In Stage A, patients are at high risk for heart failure, but do not show any symptoms or have any structural damage to the heart. The first step in managing or preventing heart failure is to treat the primary conditions that cause or complicate heart failure. Risk factors include high blood pressure, heart diseases, diabetes, obesity, metabolic syndrome, and previous use of medications that damage the heart (such as some chemotherapy).
Important risk factors to manage include:
- Coronary artery disease. Treatment includes a healthy diet, exercise, smoking cessation, medications, and possibly bypass surgery or angioplasty/stenting.
- Cholesterol and lipid problems. Treatments include lifestyle management and medications, especially statin drugs.
- High blood pressure. A normal systolic blood pressure is considered below 120 mm Hg, and a normal diastolic blood pressure is below 80 mm Hg. High blood pressure is diagnosed when measurements are 140/90 mm Hg or above. Reducing blood pressure can reduce the risk of developing heart failure.
- Diabetes. The treatment of type 1 diabetes and type 2 diabetes is extremely important for reducing the risk for heart disease. ACE inhibitors are especially beneficial, particularly for people with diabetes. Research suggests that metformin, a drug used to treat diabetes, may also help prevent heart failure.
- Obesity. Obesity affects cardiovascular health and should be considered and treated as a disease. Guidelines recommend that doctors create individualized weight loss plans for patients who are overweight or obese.
- Valvular abnormalities, such as aortic stenosis and mitral regurgitation. Surgery may be required.
- Abnormal health rhythms (arrhythmias). Ventricular assisted devices, notably biventricular pacers (BVPs), can help prevent hospitalizations for patients with these conditions.
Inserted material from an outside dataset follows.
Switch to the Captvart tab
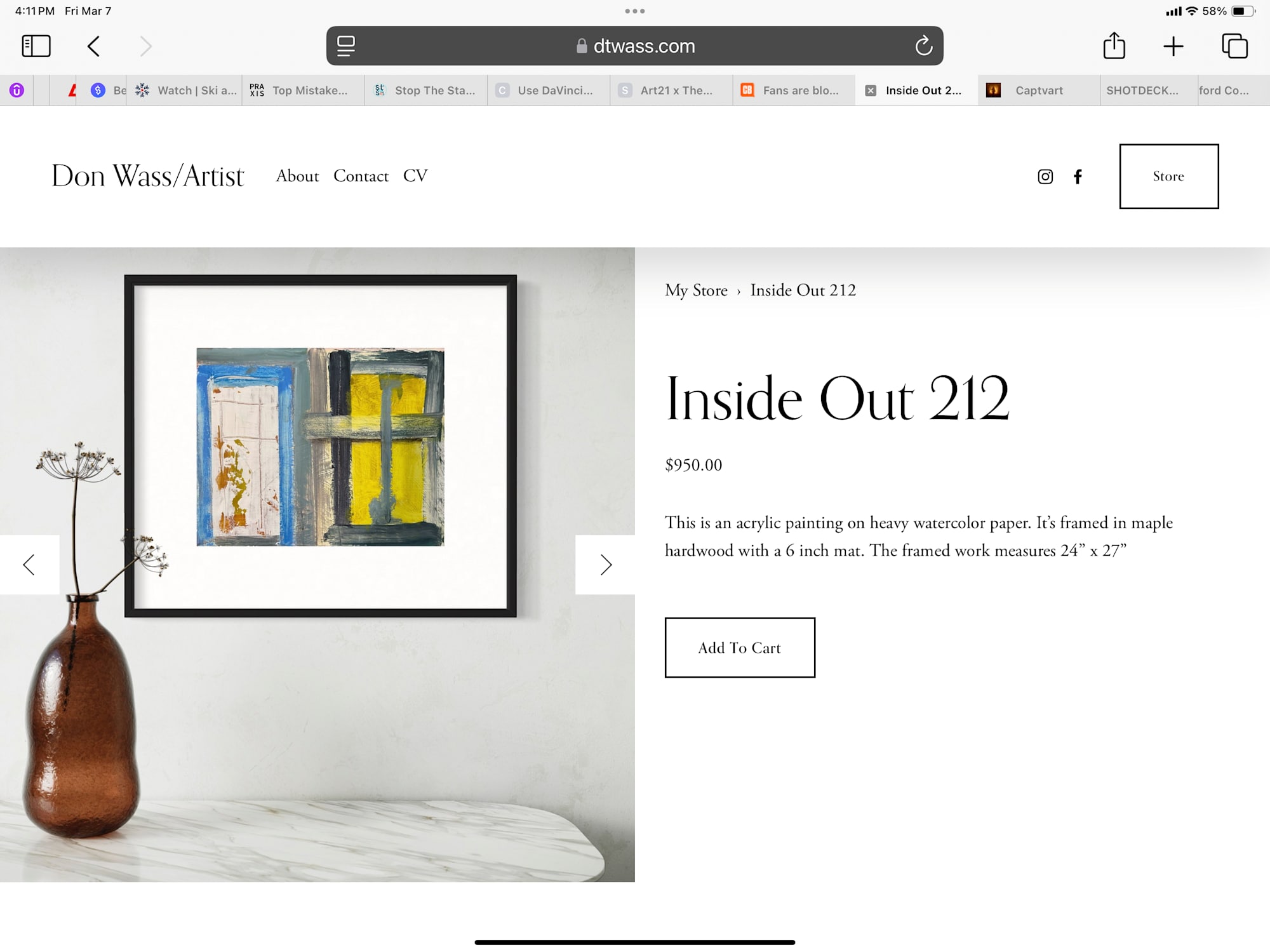The width and height of the screenshot is (1270, 952). [x=1038, y=90]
- Anemia. Patients with heart failure and underlying anemia should have their anemia corrected. On occasion, this may require erythropoiesis-stimulating drugs.
- Thyroid function. Various medications are used to treat overactive thyroid (hyperthyroidism) or underactive thyroid (hypothyroidism).
- Drugs. Avoid drugs that can worsen heart failure symptoms. Talk with your doctor about your heart failure before taking nonsteroidal anti-inflammatory drugs (NSAIDs), calcium channel blockers (verapamil and diltiazem), thiazolidinediones (drugs used for diabetes), anti-tumor necrosis factor medications, and most drugs used to treat irregular heart rhythms (arrhythmia).
- Diet and Exercise. It is particularly important to reduce sodium (salt) intake to less than 2,400 mg a day (ask your doctor for specific sodium intake goals). Patients should engage in medically supervised exercise programs. Dietary changes and exercise are important for treating all stages of heart failure.